OPINION:
The competition and creative destruction that fuels capitalism traditionally means that new companies are constantly edging out old ones by coming up with innovative ways to make things better, faster and cheaper. Nowadays, of course, this frequently means making them cleaner and more sustainable, too.
In practice, this means that as new companies take over old factories or manufacturing plants, they’re not just upgrading infrastructure and sustaining local economies. They’re also acting as cleanup crews, investing millions to remediate any contamination and otherwise comply with new environmental rules and regulations. Often, they do this even before it’s determined who was legally, and thereby financially, responsible for the original environmental impact.

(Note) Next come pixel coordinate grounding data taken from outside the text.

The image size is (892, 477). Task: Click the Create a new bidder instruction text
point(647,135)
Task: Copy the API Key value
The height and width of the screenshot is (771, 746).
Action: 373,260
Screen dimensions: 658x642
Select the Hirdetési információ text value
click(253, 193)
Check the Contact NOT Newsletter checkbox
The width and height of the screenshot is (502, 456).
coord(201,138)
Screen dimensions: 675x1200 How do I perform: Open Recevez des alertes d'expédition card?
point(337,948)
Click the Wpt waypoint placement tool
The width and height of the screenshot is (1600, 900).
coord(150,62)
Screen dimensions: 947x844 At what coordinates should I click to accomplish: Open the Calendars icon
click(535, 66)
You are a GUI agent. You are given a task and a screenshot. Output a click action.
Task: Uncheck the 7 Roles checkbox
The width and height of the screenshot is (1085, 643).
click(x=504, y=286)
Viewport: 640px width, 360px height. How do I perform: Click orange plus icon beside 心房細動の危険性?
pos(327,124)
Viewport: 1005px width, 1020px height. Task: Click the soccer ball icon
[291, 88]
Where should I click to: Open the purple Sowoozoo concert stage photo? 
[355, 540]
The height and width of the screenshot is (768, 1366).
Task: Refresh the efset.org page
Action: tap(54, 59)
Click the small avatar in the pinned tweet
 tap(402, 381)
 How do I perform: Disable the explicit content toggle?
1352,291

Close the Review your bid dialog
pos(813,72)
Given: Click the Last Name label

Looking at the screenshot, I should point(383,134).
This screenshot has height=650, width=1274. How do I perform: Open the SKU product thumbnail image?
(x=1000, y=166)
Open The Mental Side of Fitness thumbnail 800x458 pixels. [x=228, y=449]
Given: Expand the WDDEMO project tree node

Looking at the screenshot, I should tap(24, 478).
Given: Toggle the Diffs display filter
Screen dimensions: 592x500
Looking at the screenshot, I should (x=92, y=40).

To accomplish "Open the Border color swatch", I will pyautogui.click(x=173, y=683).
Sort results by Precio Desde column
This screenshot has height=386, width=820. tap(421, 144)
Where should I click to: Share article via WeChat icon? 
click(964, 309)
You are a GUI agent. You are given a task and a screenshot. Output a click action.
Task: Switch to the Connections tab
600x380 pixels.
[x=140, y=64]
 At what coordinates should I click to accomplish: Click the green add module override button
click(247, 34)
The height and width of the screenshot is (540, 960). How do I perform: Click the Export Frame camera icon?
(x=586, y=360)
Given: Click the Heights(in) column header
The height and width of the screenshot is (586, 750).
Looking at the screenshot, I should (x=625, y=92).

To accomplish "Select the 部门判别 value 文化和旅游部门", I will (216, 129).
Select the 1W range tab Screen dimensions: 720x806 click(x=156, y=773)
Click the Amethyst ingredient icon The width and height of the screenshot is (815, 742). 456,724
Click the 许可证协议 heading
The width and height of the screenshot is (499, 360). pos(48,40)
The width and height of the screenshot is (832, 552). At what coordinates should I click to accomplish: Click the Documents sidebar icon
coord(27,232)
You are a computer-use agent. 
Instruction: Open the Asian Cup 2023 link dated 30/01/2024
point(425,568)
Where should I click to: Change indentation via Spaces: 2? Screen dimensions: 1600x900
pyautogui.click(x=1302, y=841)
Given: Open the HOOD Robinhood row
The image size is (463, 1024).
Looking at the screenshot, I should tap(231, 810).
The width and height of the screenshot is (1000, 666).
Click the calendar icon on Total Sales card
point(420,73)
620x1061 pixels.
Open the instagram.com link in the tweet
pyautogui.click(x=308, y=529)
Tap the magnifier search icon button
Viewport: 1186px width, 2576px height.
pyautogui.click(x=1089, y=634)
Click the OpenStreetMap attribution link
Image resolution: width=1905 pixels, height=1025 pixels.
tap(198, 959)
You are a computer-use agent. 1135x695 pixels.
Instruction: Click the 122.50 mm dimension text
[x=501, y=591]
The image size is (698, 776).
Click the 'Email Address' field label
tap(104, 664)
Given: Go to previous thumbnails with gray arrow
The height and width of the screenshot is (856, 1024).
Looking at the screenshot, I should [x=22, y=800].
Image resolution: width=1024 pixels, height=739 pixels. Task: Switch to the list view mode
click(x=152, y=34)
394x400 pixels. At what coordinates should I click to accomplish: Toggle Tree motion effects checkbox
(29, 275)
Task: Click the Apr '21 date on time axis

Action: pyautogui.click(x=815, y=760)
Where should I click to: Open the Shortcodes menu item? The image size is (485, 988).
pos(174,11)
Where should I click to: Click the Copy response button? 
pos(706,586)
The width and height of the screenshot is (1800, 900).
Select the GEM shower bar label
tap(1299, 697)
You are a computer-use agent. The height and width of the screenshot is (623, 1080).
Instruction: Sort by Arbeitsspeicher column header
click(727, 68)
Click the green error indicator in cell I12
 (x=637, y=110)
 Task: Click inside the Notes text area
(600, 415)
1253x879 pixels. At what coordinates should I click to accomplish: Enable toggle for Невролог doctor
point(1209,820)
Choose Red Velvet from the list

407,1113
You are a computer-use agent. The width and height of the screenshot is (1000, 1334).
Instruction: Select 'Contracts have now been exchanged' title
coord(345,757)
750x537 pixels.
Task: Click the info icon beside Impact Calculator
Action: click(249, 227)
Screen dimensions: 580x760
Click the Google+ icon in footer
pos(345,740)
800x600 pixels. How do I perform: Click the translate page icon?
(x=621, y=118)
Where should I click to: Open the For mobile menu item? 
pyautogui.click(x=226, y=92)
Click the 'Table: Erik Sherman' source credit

But the Supreme Court is about to decide whether to take a case that, if it goes the wrong way, could radically undermine one of the most effective environmental regulations we have, dramatically reducing the incentives for companies to clean up toxic sites around the country.
At issue is an esoteric provision of the Comprehensive Environmental Response, Compensation and Liability Act, more commonly known as the Superfund law. The law gives companies that take over contaminated sites incentive to clean them up as quickly as possible by giving them legal mechanisms to recoup any costs that extend beyond their fair share of responsibility.
But a circuit split in the case pending before the Supreme Court, Georgia-Pacific Consumer Products LP v. International Paper Co., could gut these provisions, meaning that companies trying to do the right thing could go broke for their trouble.
In the case at hand, when the plaintiff, Georgia-Pacific, took over a paper mill sitting on a Superfund site along Michigan’s Kalamazoo River and Portage Creek tributary in 1990, the company made a commitment to clean up chemicals that had been discharged into the river in the decades before it took over.
Georgia-Pacific did this even though there had been no legal determination about which of the previous owners were responsible for the contamination. That’s because it often takes years — or in this case, decades — to fully determine the causes of environmental contamination, especially in large geographic areas where multiple sites and multiple actors contributed to the problem.
Eventually, Georgia-Pacific identified other liable parties and filed suit, seeking court judgments to compel them to pay their fair share. But upon appeal in one of those cases, the 6th U.S. Circuit of Appeals ruled that the plaintiff was too late, that something called a “bare declaratory judgment” issued by a lower court years earlier had triggered a statute of limitations on such actions that had since expired.
Under the 6th Circuit’s bizarre interpretation, even though this bare declaratory judgment didn’t award any damages or determine responsibility for the cleanup, it created a ticking clock that in practice would have required Georgia-Pacific to file suit years before it actually incurred any costs and long before it could have been established who was actually liable.
The 1st U.S. Circuit of Appeals agreed that this made no sense, and in a separate ruling held that a bare declaratory judgment did not trigger the statute of limitations. This created a “circuit split” in interpreting the relevant law, which is one of the surest ways to get a case heard by the Supreme Court.
That’s where things stand now, with the high court due to rule on whether to hear the case any day. The justices certainly should, because if the 6th Circuit’s ruling stands, corporations will have little incentive to take early and voluntary responsibility for cleaning up hazardous waste or contamination unless they are compelled to do so.
That would be bad for business and bad for the environment.
Even die-hard free-marketeers recognize the need for some level of regulation to limit what economists call negative externalities — costs or other negative impacts imposed on Party C by an economic transaction between Parties A and B.
Environmental contamination like the kind you find at Superfund sites are classic negative externalities, and smart, tightly tailored rules can help prevent or ameliorate them without hamstringing growth, by identifying the responsible parties and setting a price on their behavior.
But in the 6th Circuit’s interpretation, companies such as Georgia-Pacific that make good-faith stewardship efforts could be saddled with enormous costs as punishment for their own diligence.
For what it’s worth, in a brief to the Supreme Court, the solicitor general — the federal government’s top litigator — agreed that Georgia-Pacific is right and the 6th Circuit is wrong. Anyone who cares about sustainability, or about American innovation, should be rooting for the Supreme Court to say the same.
• Christian Josi is a veteran political strategist and frequent columnist. He is founder and managing director of C. Josi & Co., a media relations and public affairs firm.